- [REQUIRED WORK] Transcribed word for word, the lines below from the one with "Where should I" through the last line of the records form the answer; no picture is to be included.

(RAW DATA)

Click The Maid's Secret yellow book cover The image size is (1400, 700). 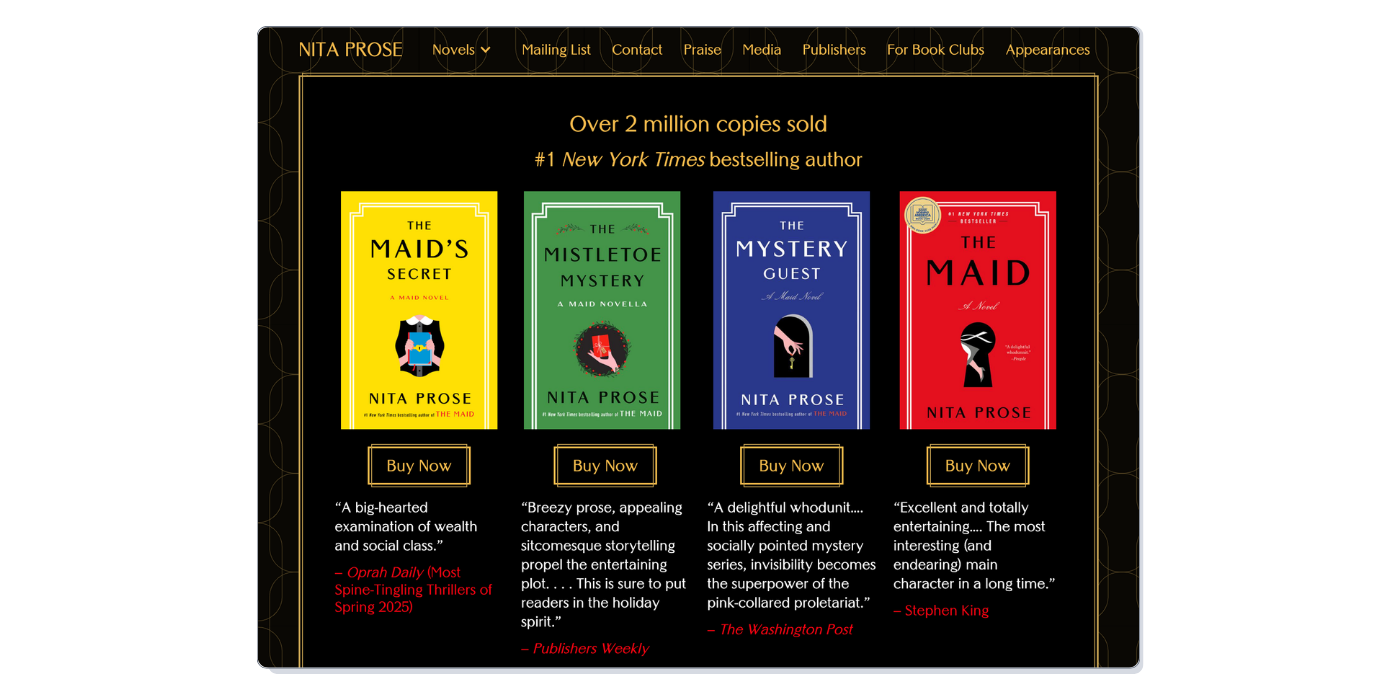click(419, 310)
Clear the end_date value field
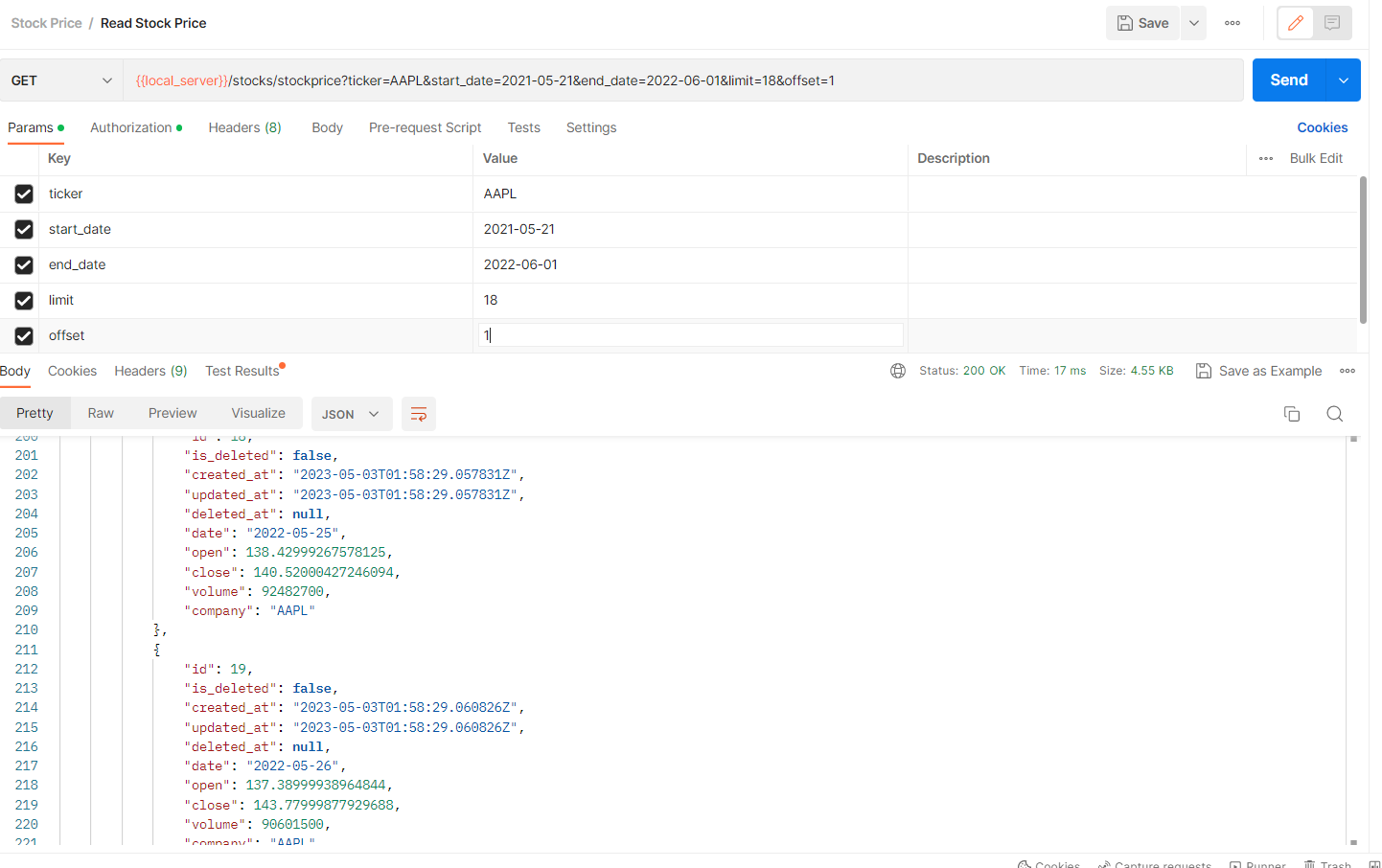Viewport: 1382px width, 868px height. coord(690,264)
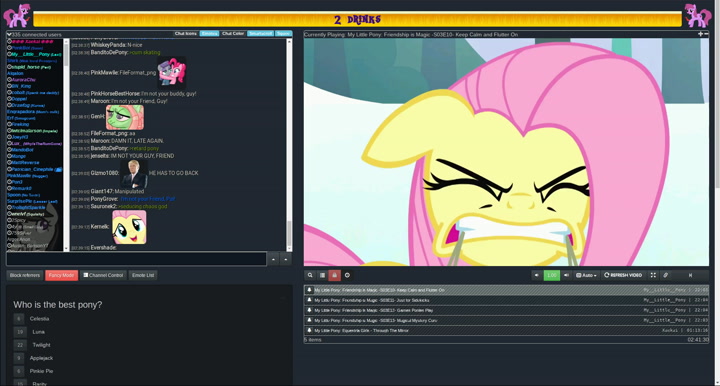720x386 pixels.
Task: Click the playlist list view icon
Action: click(322, 275)
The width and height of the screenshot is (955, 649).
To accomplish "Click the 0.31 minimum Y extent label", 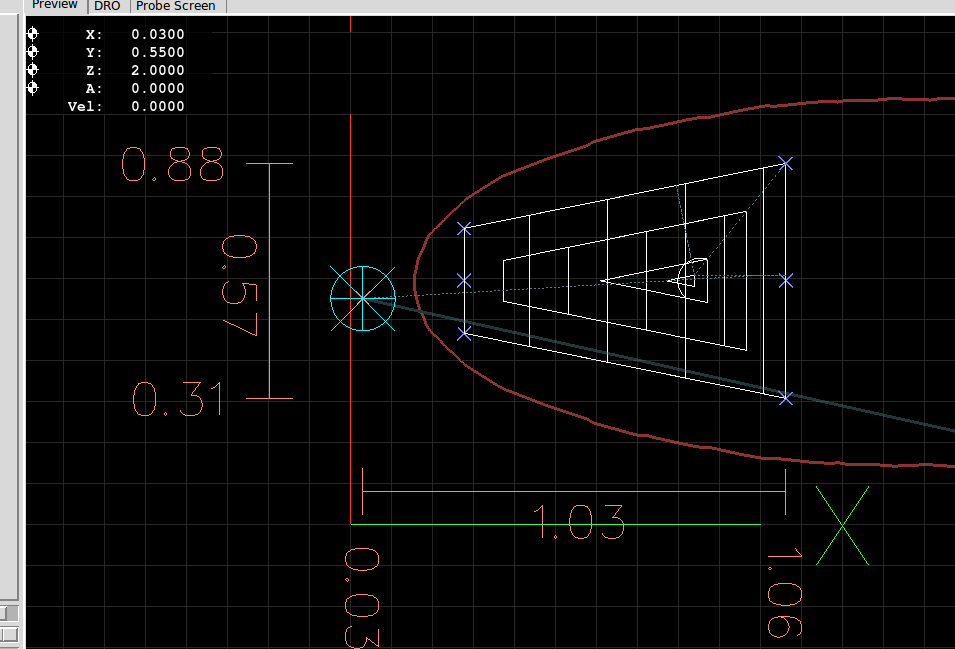I will [x=178, y=401].
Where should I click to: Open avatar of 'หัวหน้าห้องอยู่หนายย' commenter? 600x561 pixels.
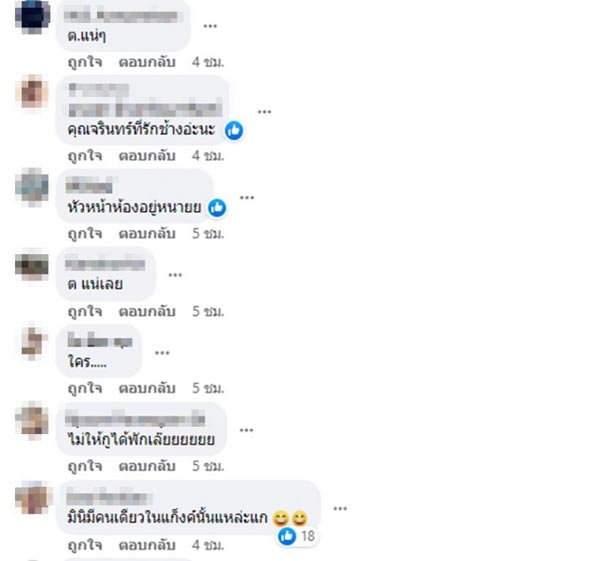pos(32,188)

(End RAW DATA)

- [COMPLETED TASK]
Where should I click to: Open avatar of 'หัวหน้าห้องอยู่หนายย' commenter? 600x561 pixels.
pos(32,188)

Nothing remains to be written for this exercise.